» What the task requires
Leave out the pictures, and quote exactly the lines running from the one with "The height and" through the last line of the entries below.

[[ Data provided open ]]

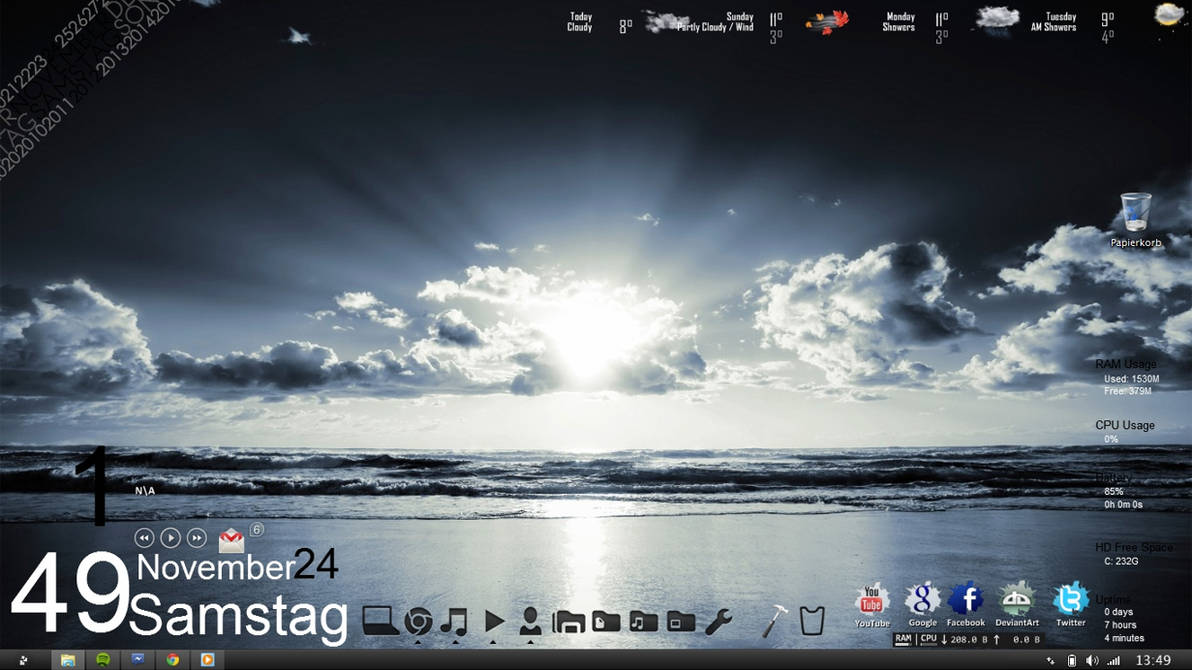Open the music note icon on the dock
The width and height of the screenshot is (1192, 670).
[456, 620]
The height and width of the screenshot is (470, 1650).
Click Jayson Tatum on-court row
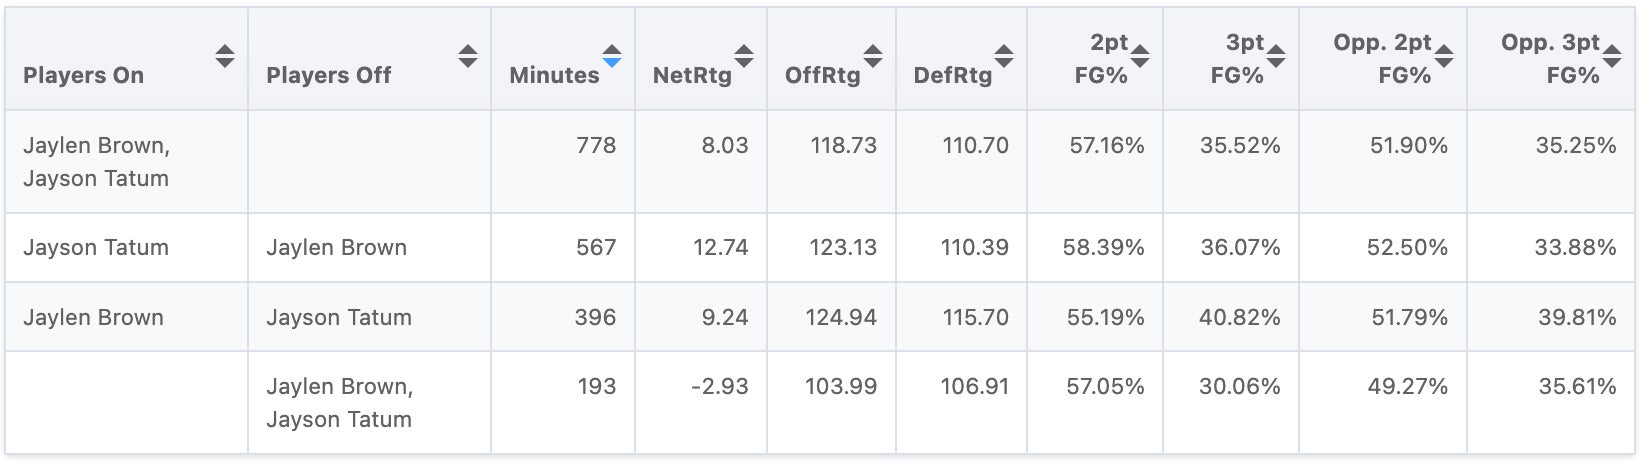pyautogui.click(x=96, y=248)
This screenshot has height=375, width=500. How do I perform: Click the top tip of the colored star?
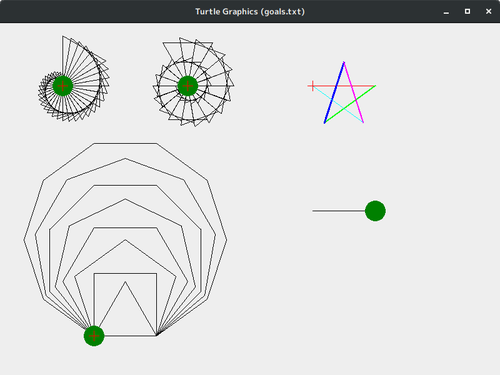coord(344,62)
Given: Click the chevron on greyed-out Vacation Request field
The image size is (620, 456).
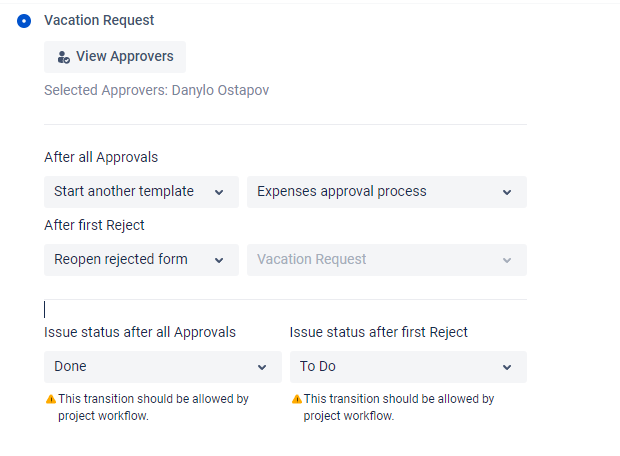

[[ Data provided closed ]]

» Output for this task
The height and width of the screenshot is (470, 1650).
Click Jayson Tatum on-court row
pyautogui.click(x=96, y=248)
This screenshot has height=375, width=500. How do I perform: Click the top tip of the colored star?
coord(344,62)
Given: Click the chevron on greyed-out Vacation Request field
The image size is (620, 456).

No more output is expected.